Reproduce word for word the lines of the listing below, from the line with "Describe the element at coordinates (362, 524)" up to and including the line with "coordinates (138, 479).".

--- BEGIN Provided data ---

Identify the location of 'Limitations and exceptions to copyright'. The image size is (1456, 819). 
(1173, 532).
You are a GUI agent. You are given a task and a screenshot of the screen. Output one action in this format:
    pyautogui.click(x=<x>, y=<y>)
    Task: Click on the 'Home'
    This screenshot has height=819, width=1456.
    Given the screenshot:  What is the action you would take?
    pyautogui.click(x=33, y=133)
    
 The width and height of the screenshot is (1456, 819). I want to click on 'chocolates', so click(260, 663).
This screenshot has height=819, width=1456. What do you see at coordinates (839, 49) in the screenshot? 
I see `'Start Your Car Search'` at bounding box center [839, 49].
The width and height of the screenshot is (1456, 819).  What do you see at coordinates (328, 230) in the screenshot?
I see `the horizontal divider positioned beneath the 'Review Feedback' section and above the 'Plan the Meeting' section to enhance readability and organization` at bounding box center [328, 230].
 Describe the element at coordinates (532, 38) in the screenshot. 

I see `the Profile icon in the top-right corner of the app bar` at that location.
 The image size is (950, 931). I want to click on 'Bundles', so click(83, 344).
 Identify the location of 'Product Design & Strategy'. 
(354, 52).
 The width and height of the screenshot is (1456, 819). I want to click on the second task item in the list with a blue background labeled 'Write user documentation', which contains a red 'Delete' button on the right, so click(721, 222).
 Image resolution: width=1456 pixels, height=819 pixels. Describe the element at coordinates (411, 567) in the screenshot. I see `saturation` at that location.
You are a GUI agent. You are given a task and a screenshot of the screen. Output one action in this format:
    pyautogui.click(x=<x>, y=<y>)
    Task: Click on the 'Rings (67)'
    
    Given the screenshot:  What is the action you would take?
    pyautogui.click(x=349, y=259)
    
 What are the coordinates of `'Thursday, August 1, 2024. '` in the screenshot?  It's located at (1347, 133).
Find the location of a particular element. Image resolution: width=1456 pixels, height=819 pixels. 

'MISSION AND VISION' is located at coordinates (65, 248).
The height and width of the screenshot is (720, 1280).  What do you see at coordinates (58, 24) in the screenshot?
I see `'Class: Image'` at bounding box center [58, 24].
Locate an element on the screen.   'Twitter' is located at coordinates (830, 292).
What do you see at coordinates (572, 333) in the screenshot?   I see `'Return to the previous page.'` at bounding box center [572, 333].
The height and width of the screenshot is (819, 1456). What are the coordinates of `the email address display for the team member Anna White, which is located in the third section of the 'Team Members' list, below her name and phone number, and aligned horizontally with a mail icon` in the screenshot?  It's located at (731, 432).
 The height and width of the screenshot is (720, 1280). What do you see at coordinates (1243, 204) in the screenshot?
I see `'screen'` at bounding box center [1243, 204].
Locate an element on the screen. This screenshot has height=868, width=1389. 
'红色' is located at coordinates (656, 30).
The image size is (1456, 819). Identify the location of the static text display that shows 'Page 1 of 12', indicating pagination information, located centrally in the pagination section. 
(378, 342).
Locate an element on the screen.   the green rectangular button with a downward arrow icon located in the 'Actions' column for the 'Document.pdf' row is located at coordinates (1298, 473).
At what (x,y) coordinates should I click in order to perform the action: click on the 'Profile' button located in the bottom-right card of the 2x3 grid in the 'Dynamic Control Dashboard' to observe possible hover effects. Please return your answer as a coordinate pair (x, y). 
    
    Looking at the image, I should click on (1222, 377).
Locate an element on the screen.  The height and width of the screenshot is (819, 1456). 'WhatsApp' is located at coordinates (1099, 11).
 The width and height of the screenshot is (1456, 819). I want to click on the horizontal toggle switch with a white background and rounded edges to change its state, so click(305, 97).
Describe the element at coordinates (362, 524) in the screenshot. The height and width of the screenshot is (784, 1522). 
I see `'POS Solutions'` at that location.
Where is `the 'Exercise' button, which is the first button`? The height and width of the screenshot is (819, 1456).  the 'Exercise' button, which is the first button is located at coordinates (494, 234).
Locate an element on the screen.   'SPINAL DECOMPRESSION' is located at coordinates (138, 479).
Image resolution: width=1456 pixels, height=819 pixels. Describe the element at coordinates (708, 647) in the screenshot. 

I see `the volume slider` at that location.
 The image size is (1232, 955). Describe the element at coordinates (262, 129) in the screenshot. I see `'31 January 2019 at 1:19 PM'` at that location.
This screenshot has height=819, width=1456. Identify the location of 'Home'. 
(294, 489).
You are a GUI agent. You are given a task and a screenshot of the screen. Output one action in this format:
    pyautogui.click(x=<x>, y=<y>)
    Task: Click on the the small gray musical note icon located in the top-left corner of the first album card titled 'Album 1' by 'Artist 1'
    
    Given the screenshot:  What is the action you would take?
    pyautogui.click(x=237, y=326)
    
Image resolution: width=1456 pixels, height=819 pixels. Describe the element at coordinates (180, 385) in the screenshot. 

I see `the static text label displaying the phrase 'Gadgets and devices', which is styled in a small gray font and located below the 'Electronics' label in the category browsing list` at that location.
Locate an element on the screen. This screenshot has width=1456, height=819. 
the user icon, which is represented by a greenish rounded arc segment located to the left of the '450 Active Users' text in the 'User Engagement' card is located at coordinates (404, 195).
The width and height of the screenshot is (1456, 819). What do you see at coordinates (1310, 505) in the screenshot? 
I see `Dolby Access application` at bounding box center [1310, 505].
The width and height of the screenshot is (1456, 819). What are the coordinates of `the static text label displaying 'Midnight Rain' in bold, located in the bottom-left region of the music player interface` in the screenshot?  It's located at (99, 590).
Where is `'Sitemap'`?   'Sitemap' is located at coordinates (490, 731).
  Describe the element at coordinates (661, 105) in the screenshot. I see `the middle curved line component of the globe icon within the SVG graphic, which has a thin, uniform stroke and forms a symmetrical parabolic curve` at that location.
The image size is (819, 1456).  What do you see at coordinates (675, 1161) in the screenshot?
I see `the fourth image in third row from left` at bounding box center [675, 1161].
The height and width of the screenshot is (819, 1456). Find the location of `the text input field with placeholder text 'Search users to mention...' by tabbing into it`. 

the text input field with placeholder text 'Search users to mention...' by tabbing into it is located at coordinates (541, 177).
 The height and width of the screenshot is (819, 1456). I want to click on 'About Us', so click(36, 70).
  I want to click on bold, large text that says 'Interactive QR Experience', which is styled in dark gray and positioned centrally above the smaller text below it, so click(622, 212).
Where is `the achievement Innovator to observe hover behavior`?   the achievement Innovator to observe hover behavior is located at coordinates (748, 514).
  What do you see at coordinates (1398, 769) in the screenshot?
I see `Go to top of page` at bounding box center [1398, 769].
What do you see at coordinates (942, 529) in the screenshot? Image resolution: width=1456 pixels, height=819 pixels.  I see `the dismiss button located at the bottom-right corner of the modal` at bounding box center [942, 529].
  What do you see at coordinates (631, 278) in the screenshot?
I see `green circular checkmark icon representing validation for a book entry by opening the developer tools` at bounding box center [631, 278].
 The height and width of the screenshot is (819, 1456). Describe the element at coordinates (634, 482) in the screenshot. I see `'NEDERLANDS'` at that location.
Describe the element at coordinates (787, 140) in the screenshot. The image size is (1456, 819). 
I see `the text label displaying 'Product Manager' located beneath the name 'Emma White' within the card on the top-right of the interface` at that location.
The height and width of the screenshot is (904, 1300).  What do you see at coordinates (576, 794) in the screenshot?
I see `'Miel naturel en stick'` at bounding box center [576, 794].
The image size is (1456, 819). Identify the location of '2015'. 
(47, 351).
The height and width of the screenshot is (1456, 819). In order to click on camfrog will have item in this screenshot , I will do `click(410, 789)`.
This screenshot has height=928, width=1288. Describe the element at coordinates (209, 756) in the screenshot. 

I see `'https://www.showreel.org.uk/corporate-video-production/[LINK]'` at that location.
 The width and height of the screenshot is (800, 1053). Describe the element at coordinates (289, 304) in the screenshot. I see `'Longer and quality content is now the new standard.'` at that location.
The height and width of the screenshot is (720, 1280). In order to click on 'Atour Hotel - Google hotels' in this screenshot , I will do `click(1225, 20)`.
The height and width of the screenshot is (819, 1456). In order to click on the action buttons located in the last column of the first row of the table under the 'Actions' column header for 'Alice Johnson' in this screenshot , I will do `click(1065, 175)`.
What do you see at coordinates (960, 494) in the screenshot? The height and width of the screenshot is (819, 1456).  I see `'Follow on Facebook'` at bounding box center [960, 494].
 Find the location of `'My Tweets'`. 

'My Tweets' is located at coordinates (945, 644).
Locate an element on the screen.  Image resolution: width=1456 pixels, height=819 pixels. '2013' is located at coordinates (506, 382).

--- END Provided data ---

▶ _Reply to the task_:
Describe the element at coordinates (362, 524) in the screenshot. The height and width of the screenshot is (784, 1522). 
I see `'POS Solutions'` at that location.
Where is `the 'Exercise' button, which is the first button`? The height and width of the screenshot is (819, 1456).  the 'Exercise' button, which is the first button is located at coordinates (494, 234).
Locate an element on the screen.   'SPINAL DECOMPRESSION' is located at coordinates (138, 479).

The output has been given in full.